Below is a list of common scams merchants face regarding payment processors and to educate yourself on how to prevent them from avoiding getting conned.
Hidden fees
It is vital and in their best interest for merchants to carefully review the overall costs that they pay to any payment processor. Many merchants may understand that they should be mindful of the type and rate of interchange fees they will be charged and the typical costs associated with POS systems. Unfortunately, that is not all there is to look out for. Another common complaint against merchant account providers is the hidden and undisclosed charges that suddenly sprout up on merchants’ monthly billing.

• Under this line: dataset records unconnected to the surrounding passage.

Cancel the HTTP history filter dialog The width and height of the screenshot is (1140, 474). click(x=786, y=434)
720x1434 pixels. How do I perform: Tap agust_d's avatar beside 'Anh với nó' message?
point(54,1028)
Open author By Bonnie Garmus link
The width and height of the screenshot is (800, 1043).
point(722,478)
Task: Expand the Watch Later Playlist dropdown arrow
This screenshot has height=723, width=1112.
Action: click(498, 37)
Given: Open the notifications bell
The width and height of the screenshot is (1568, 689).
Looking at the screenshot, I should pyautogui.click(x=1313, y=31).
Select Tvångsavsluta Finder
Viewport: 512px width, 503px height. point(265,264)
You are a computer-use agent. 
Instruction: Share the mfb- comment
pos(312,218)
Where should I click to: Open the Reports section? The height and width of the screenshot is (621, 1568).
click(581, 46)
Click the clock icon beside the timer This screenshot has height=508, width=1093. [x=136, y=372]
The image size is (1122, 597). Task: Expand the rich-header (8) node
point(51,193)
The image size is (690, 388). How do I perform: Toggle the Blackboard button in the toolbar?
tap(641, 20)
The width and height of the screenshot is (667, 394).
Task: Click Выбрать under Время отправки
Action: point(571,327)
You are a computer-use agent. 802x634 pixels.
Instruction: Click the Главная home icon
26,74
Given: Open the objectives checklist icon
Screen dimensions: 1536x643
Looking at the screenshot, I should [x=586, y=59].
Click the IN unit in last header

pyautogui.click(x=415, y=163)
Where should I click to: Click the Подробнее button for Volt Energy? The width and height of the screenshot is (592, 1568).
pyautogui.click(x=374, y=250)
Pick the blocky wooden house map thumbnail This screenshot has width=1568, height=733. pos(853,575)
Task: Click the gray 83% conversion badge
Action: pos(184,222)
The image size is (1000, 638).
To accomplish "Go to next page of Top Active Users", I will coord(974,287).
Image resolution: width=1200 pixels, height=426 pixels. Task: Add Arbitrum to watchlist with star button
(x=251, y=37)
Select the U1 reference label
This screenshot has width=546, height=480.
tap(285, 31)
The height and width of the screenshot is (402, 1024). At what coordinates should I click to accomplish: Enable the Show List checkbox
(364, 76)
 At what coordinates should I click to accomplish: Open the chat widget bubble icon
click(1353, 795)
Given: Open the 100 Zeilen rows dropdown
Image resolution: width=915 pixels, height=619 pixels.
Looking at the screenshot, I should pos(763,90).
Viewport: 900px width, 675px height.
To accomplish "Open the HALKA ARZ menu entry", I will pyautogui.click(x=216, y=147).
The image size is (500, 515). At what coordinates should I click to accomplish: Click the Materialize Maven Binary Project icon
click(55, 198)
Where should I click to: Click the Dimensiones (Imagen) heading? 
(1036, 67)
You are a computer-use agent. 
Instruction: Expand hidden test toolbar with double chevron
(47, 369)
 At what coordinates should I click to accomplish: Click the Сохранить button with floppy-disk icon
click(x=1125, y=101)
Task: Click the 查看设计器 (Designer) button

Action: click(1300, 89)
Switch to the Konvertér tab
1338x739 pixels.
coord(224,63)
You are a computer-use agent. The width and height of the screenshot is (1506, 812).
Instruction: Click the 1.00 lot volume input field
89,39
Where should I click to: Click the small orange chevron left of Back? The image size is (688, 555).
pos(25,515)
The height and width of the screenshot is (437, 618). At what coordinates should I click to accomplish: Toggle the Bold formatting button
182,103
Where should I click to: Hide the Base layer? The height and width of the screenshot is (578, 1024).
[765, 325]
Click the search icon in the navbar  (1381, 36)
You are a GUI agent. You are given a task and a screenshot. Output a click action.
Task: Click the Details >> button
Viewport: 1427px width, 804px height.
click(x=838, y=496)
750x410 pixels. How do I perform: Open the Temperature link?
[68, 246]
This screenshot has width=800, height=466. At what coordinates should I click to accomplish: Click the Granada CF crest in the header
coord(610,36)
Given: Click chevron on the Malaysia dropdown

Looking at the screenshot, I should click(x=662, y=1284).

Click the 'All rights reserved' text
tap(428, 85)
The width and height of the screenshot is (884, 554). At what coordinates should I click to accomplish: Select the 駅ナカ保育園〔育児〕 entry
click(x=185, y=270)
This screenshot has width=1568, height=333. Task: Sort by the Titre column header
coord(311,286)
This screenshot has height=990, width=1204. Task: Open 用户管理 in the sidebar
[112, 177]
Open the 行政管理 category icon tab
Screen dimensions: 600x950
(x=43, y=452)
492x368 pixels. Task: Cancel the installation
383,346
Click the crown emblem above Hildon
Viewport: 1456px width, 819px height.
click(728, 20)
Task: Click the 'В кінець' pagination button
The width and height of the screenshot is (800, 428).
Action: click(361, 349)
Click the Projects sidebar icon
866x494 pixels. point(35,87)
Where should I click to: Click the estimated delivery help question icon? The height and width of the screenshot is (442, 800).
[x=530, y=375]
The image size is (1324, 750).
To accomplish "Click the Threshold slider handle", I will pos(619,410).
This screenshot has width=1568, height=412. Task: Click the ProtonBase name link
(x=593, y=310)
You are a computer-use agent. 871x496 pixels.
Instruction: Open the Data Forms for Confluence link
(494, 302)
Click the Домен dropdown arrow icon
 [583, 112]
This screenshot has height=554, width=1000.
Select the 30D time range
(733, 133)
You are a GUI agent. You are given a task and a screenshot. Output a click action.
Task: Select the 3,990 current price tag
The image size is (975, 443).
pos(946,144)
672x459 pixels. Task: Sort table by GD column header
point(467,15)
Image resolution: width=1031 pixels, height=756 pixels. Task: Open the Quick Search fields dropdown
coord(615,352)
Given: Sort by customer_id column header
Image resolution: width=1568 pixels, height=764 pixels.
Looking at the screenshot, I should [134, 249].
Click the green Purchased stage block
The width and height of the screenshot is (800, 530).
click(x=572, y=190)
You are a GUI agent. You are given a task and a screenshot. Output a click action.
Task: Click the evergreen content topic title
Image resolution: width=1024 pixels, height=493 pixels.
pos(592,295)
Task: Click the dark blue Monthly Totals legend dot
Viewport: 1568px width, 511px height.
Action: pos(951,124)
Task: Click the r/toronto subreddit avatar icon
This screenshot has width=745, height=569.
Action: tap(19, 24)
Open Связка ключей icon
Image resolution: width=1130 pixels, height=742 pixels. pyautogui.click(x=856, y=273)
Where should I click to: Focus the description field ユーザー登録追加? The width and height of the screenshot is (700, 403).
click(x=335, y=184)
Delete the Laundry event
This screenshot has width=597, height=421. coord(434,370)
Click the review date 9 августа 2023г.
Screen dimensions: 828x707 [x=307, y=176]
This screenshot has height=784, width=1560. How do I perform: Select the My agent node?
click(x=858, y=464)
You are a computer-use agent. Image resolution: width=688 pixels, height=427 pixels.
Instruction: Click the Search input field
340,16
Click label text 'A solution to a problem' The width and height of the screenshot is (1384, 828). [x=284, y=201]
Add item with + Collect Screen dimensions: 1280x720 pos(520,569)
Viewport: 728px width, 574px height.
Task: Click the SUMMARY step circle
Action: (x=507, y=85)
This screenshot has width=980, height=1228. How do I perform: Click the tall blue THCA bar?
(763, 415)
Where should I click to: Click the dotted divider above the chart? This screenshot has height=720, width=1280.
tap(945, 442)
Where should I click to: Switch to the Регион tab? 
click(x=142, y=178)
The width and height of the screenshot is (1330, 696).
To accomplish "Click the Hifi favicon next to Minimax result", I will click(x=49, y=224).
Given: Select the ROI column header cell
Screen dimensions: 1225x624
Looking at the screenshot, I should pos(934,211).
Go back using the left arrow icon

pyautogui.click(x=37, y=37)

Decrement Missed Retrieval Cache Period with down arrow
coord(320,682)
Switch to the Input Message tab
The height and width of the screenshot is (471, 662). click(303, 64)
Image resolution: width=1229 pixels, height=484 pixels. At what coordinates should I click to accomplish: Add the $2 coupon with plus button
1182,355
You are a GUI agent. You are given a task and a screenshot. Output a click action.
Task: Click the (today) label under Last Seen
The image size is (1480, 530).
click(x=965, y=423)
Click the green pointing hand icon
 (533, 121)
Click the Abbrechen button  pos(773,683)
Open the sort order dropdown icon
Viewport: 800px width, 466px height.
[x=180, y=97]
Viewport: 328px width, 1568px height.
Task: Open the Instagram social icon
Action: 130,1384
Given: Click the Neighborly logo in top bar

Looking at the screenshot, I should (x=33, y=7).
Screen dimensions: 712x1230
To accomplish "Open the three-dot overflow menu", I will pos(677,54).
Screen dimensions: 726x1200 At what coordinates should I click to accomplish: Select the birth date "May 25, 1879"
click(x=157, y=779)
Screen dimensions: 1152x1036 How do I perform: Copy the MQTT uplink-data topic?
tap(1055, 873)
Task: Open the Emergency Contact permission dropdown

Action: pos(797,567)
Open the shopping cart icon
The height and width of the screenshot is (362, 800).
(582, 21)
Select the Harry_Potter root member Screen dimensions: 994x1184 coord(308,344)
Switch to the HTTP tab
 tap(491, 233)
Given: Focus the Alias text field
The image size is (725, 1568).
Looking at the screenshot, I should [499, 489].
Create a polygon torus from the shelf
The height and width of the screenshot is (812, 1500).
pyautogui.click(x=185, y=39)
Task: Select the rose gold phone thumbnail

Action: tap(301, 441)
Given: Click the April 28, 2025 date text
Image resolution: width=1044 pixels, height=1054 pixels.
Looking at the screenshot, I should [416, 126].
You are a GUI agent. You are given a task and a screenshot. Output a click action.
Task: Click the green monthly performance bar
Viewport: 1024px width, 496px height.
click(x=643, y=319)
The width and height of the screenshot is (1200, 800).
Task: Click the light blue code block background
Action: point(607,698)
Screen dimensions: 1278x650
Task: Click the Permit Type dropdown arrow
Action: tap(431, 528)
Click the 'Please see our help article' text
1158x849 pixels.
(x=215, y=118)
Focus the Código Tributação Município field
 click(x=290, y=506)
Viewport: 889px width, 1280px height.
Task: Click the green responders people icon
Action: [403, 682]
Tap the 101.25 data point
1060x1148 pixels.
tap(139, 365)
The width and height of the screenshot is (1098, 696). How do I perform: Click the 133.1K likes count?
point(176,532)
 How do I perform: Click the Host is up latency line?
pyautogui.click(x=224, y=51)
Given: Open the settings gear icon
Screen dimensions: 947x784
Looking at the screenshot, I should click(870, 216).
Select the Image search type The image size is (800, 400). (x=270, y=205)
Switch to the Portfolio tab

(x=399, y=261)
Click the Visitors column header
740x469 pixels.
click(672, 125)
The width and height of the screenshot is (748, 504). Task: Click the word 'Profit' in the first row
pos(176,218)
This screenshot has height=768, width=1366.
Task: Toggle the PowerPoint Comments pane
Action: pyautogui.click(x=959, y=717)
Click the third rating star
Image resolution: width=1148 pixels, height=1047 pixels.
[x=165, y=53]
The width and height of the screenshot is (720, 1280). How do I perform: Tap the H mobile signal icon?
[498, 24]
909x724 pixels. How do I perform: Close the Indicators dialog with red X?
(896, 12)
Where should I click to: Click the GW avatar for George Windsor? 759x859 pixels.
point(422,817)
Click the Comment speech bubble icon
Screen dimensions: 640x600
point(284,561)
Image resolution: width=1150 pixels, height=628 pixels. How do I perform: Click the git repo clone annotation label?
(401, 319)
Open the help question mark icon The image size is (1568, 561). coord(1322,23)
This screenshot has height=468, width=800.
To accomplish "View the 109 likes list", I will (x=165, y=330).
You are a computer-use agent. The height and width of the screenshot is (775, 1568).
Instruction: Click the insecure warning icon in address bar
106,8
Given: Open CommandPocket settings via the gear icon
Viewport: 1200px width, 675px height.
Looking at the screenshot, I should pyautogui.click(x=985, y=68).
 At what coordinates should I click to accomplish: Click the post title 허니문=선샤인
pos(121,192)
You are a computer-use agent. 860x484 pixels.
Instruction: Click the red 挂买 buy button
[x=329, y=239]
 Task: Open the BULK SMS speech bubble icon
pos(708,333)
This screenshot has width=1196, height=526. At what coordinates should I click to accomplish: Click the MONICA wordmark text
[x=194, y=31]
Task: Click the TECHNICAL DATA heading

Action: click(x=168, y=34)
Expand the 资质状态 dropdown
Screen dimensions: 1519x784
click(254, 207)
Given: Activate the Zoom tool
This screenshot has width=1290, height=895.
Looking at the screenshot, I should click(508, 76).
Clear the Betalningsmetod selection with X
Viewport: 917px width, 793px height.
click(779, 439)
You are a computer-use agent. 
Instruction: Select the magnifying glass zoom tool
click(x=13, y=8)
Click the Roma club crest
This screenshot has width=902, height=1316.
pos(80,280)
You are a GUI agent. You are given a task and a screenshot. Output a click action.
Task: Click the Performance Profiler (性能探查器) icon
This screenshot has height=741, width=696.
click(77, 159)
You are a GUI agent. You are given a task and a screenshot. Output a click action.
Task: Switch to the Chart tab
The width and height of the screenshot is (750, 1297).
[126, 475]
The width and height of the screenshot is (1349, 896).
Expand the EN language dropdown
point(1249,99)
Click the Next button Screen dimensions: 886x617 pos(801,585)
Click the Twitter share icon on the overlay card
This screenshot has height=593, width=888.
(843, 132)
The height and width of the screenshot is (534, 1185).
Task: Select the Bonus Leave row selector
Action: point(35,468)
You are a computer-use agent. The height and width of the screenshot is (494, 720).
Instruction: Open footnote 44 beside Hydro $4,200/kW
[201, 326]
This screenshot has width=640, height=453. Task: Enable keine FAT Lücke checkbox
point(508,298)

Some fees to be mindful of that many payment processors try to get away with not disclosing are:
- Separate rates for E-commerce, subscription pricing, or card not present (CNP)
- PCI Compliance fees
- Charges for payment gateways and Virtual Terminals – these are usually dependent on the gateway or virtual terminal that the merchant chooses and is usually a pass-through cost.
- Batch fees – nominal fees charged according to the frequency with which merchants process daily transactions.
- Chargeback costs – assessed based on the occurrence of chargebacks.
- Network fees – these are directly passed on from payment networks, such as Merchant Location Fee from MasterCard and Fixed Acquirer Network Fee (FANF) of Visa.
- Annual fees – often to account for yearly tax reporting paperwork that needs to be mailed to merchants.
- Early termination fee – some companies have long-term contracts and charge a fee to let them go. Early termination fees should be carefully reviewed and ought to be avoided.
- Equipment leases – one of the worst financial decisions as a merchant. Covered as a separate scam below.
“Proprietary” POS software
A proprietary POS solution is often presented as a one-stop-shop for all a merchant’s POS needs. However, this proprietary technology may only work with a specific payment processor or is available on particular POS hardware.
Merchants should specifically ask if the POS software can integrate with other POS hardware and payment processors or is restricted to particular merchant account providers or hardware vendors.
The software may truly be offering some intuitive and sleek reporting and designs, the latest cloud-based functionality, and other great bells and whistles. However, they will hardly be the only game in town. Superior functionality tailored to specific niche industries is abundant in the market today.
POS Equipment Leasing
Point of sale equipment leasing is one of the decisions merchants make when accepting credit card payments. These leases are often costly and lock in merchants into long-term contracts that carry hefty early termination. Even worse, some agreements may be non-cancelable. The merchant will not be able to cancel the contract and is liable to pay the remaining duration of the contract amount in full if they decide to terminate the agreement.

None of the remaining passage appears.